Dwayne “The Rock” Johnson, Gal Gadot, and Ryan Reynolds are the three big-name stars that are a studio head’s dream cast.
– What does two-hundred million and three of the biggest Hollywood heavy-hitters get you?”
– A loud, obnoxious and annoying pile of over-produced garbage”
Written and directed by Rawson Marshall Thurber, this is a film that has so many things happening in every second of its running time yet is devoid of anything resembling structure or character. This is not a film. Thurber has created the cinematic equivalent of a giant barrel of muck and a picture so ineptly put together that it allows Michael Bay comparisons to Antonioni.
The screenplay is a hodgepodge of blatant rip-offs from far superior films while having no original voice of its own. There is a fine line between tipping your hat and stealing. As a screenwriter, Thurber has crossed that line like an out-of-control pirate leaping from his ship, who sets out to pillage from films he likely knows worked better.
Johnson (a likable actor but one who apparently turns no film down) is a by-his-own-rules hot-shot F.B.I. profiler who stumbles into the old trusty “two opposing characters forced to comedically buddy up” when he has a run in with a master thief played by Ryan Reynolds.
A ridiculous screenplay tries to capture some form of “Raiders of the Lost Ark” and “National Treasure” vibes. A legend says Mark Antony gifted Cleopatra with three golden eggs. After their death, the three eggs were scattered over the world. One ended up in the Museo Nazionale in Florence, Italy. One is owned by a private collector. The third has been lost for centuries. The search for the missing egg sends the two men on a globetrotting adventure that has them running afoul of bad guys, treasure hunters, and a kind of super-criminal played by Gadot, a good actress who needs to find a project worthy of her talents.
Gal Gadot gets by well enough as she dives into her role with a knowing wink.
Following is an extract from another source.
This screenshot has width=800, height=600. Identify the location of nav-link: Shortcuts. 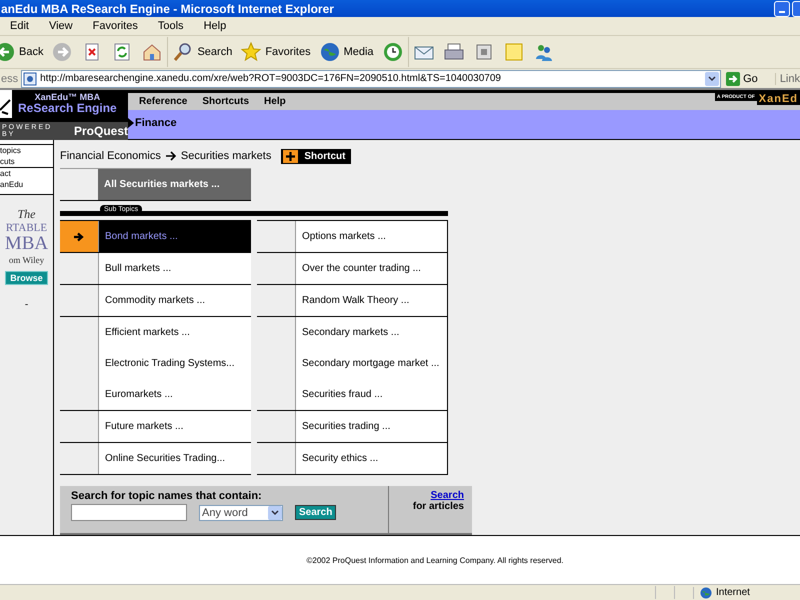
(226, 102).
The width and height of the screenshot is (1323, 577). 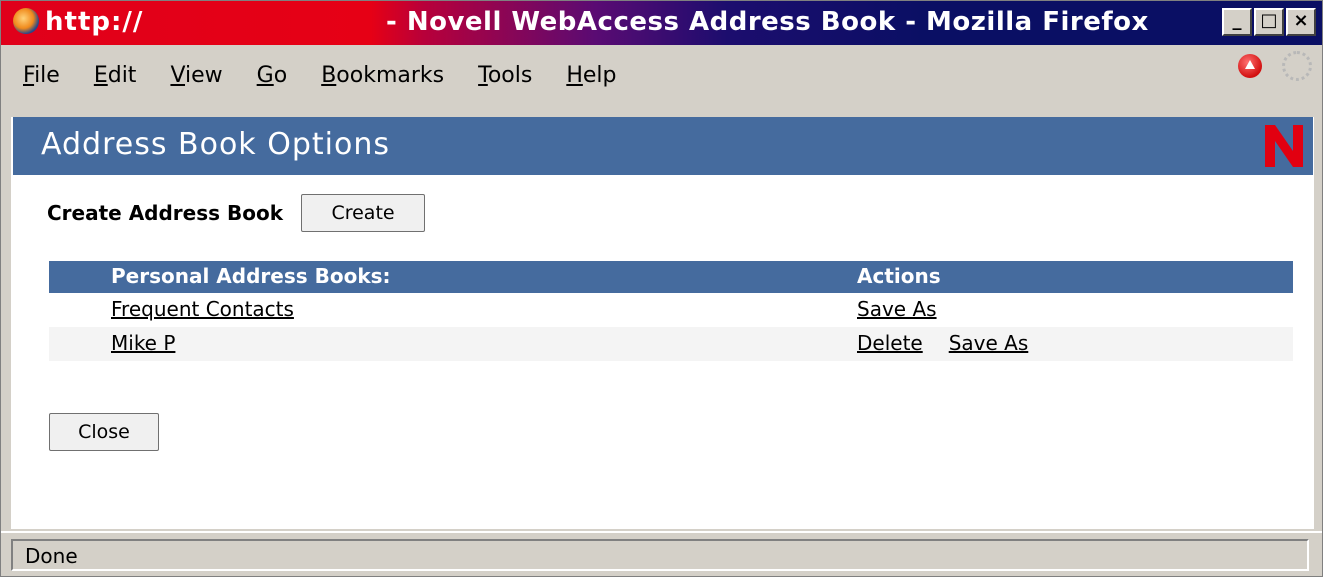 What do you see at coordinates (591, 76) in the screenshot?
I see `menu-help: Help` at bounding box center [591, 76].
The actress realizes probably that she is in cartoonishly-realized entertainment and plays her part accordingly. It is too bad the writing and insipid direction let her talent and undeniable screen presence down.
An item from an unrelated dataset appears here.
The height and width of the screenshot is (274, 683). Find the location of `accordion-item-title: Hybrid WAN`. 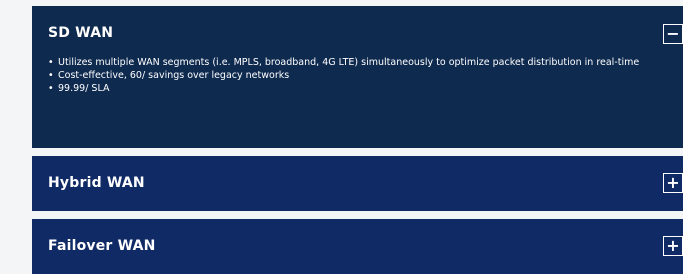

accordion-item-title: Hybrid WAN is located at coordinates (96, 183).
Dwayne Johnson gets by on being charming. It is to his credit as an actor that he is at home in many genres. Johnson can easily do serious and comedy and action. I have always liked him, but the action star has racked up an underwhelming filmography over the last decade, save for a couple of good ones. This film does the actor no favors and goes down as one of the worst he has ever been involved with.
Ryan Reynolds does not get by. His performance is his usual smart-ass shtick, but here his character and performance grow increasingly annoying scene by scene until he becomes a mere prop; a prop that we want to completely kick out of the film before our heads explode. When Reynolds was on screen, I was rooting for the bad guys and checking my watch.
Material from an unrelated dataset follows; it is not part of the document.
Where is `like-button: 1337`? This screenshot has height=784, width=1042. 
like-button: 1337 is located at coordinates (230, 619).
The film’s visuals are ghastly. Everything looks phony and computerized. Every action moment is incomprehensibly put together and distances the audience from enjoying any of it.
Markus Förderer’s cinematography goes completely unnoticed, getting buried under the avalanche of uninspired CGI and rendering the location work a blur. Italy looks no different from Egypt or anywhere else in this film. And to say Steve Jablonsky’s score is generic would be an understatement.
Everything about Thurber’s work here is so machine-like there is no fun to be had.
“Red Notice” screams out to be a franchise starter but there is nothing memorable left once the tornado of indecipherable images blast by for two hours.
This is a terrible film in every frame and a shameful congeries of ideas from superior pictures. Even Indiana Jones couldn’t find an ounce of originality in this one.